** START OF DATA ENTRIES **

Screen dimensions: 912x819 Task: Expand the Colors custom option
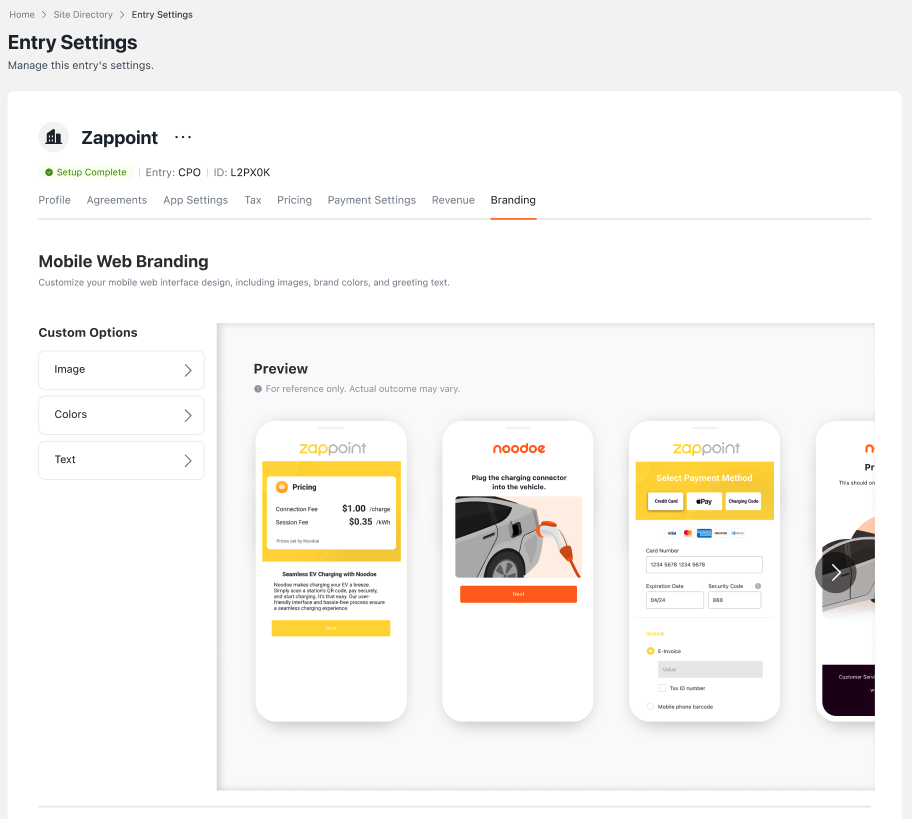click(121, 415)
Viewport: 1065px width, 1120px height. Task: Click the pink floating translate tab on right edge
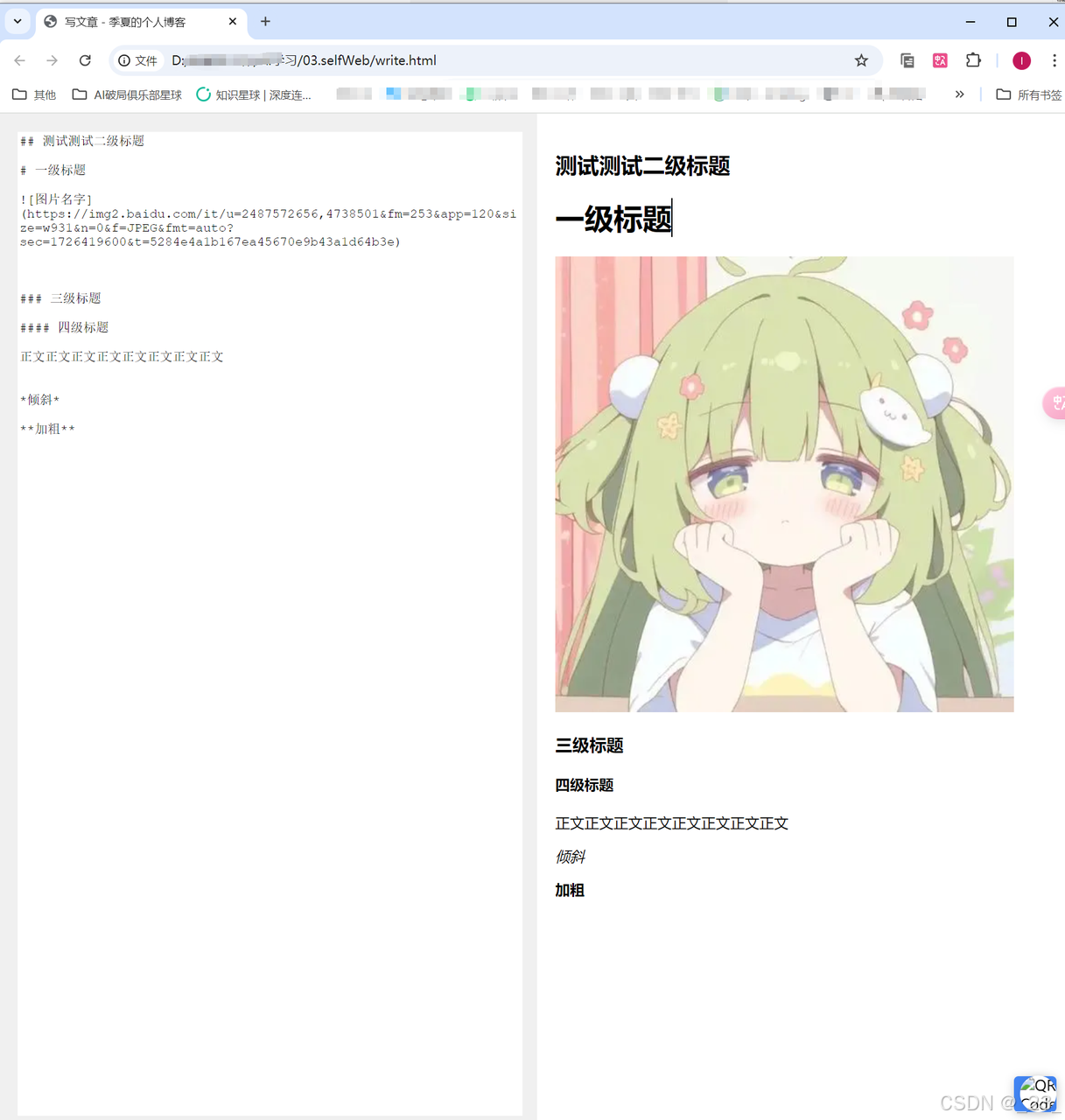(1056, 402)
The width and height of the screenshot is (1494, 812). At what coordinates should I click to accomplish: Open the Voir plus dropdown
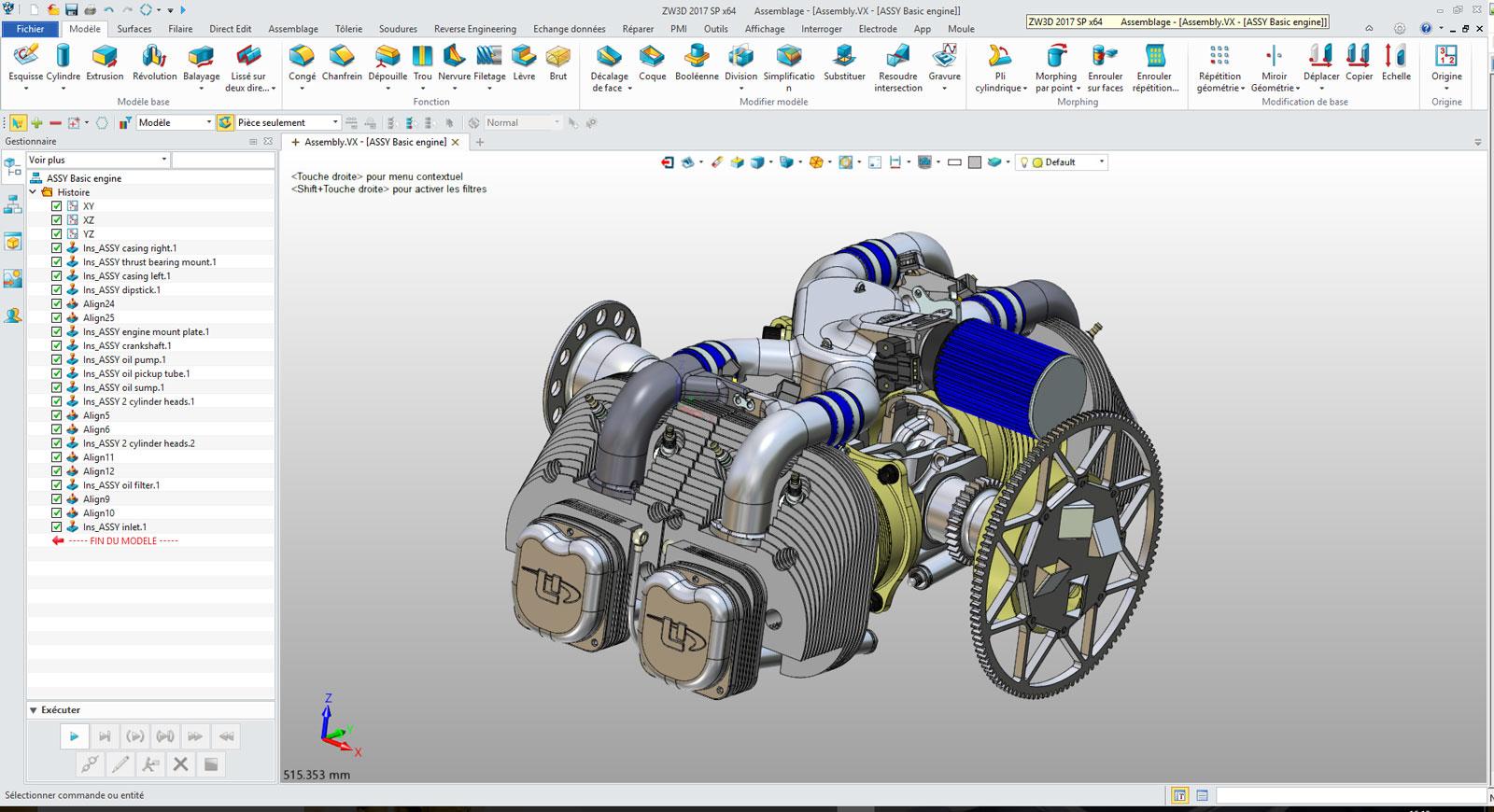pyautogui.click(x=97, y=160)
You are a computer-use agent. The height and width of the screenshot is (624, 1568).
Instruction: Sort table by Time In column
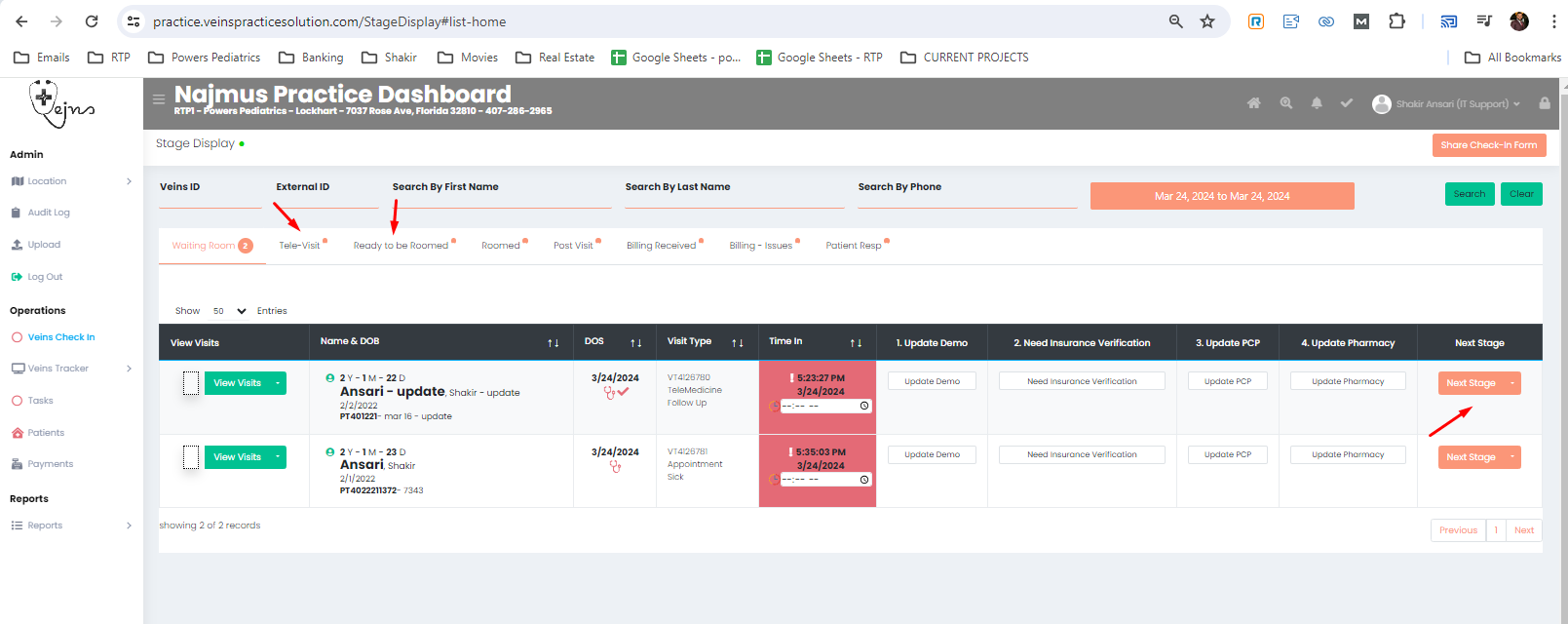point(855,343)
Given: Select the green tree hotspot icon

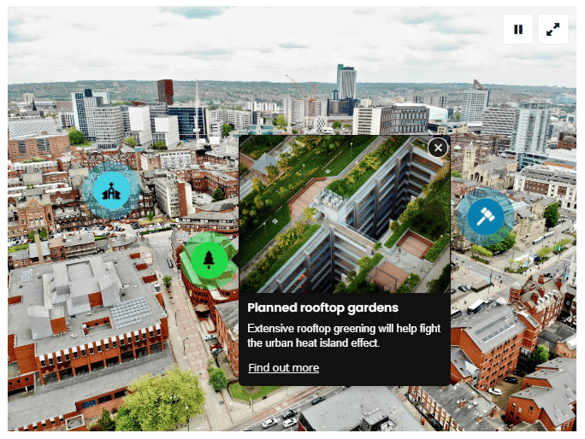Looking at the screenshot, I should (x=209, y=260).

** END OF DATA ENTRIES **

- THE TASK: Locate every line of the records above that contains the word "height", and copy each of those lines in full.

- RESPONSE BELOW:
Viewport: 1065px width, 1120px height. Task: Click the pink floating translate tab on right edge
The width and height of the screenshot is (1494, 812). At what coordinates should I click to accomplish: Open the Voir plus dropdown
You are a computer-use agent. The height and width of the screenshot is (624, 1568).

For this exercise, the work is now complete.